Task description:
Would you please return only the lines from the one with "Switch to the Setup tab" through the last line of the records below, leaving the pictures out?

Input:
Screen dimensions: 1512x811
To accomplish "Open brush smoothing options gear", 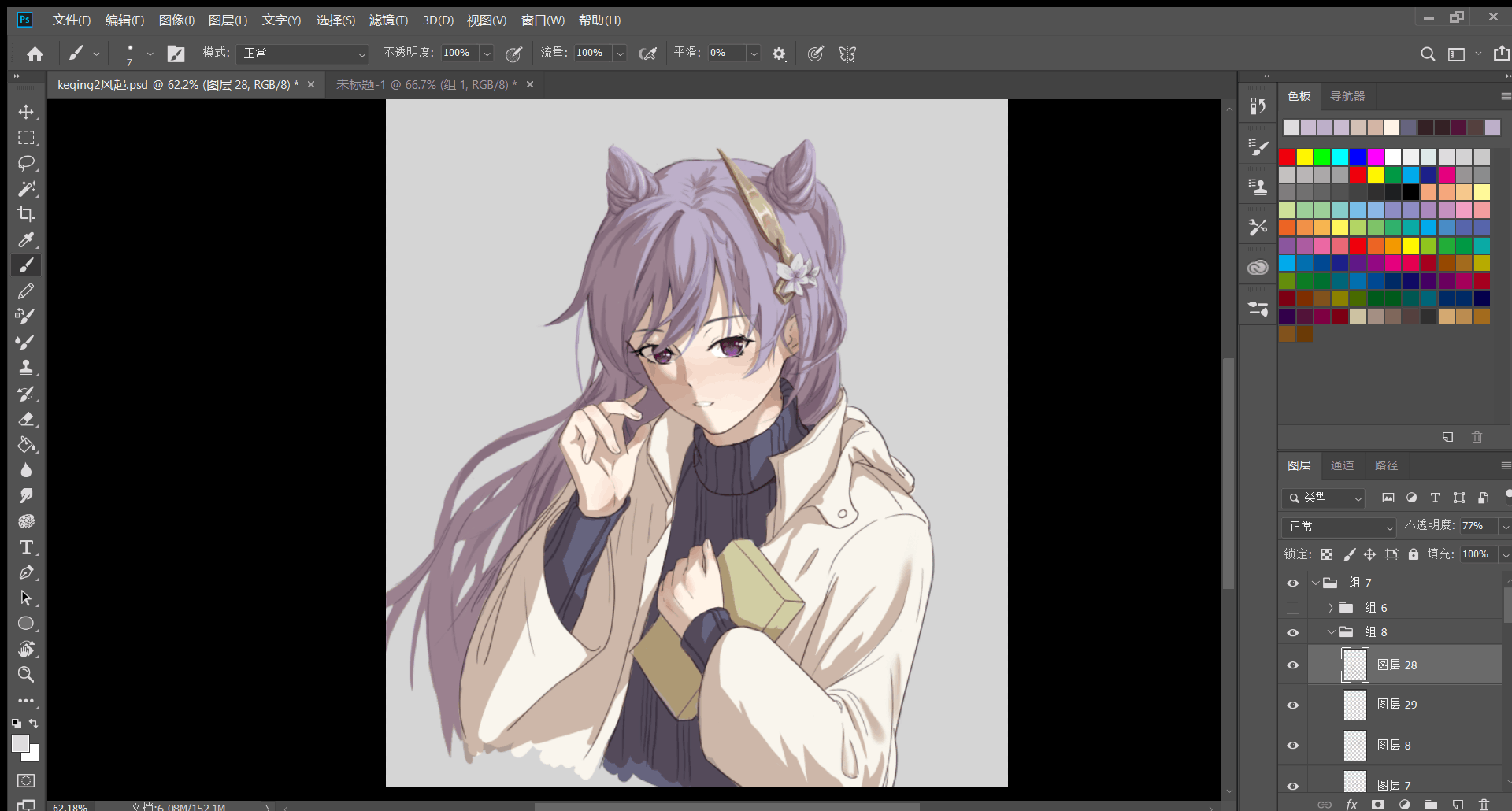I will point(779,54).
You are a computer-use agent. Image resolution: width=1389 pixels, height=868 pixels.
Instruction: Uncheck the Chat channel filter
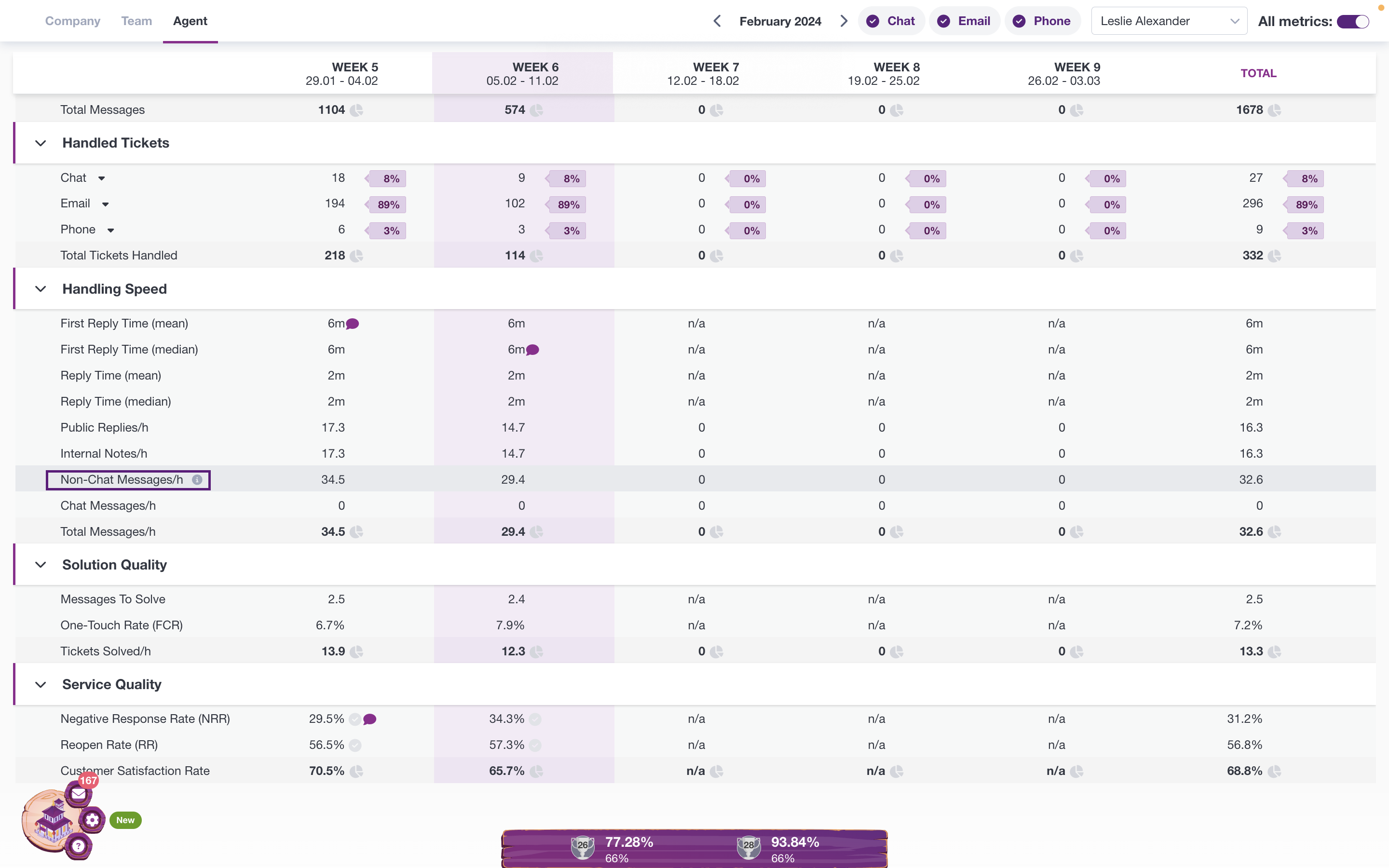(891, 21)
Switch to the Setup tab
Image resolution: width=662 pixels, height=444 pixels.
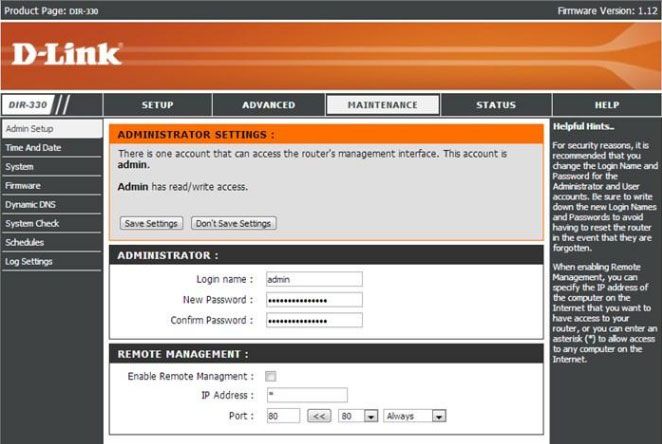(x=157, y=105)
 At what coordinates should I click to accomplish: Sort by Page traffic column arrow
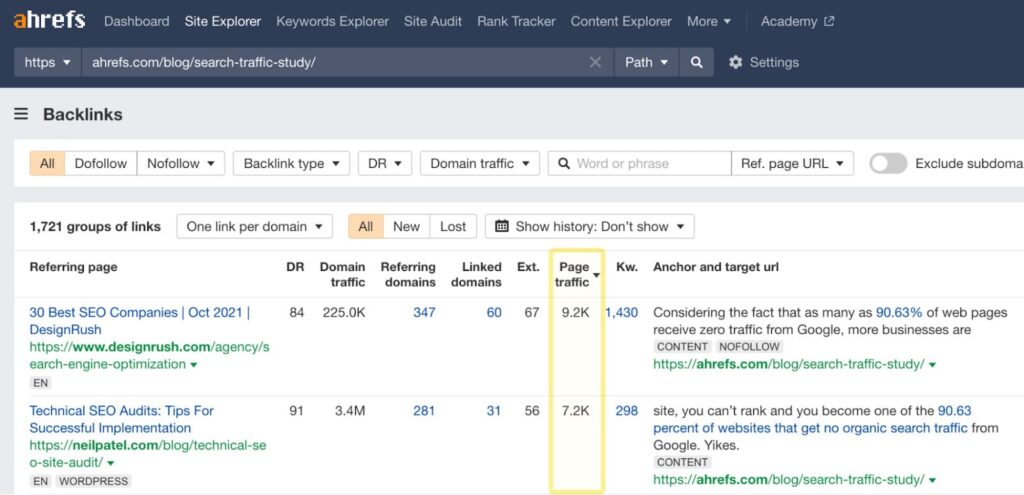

Response to the task:
Switch to the Setup tab
Image resolution: width=662 pixels, height=444 pixels.
(x=157, y=105)
 At what coordinates should I click to accomplish: Sort by Page traffic column arrow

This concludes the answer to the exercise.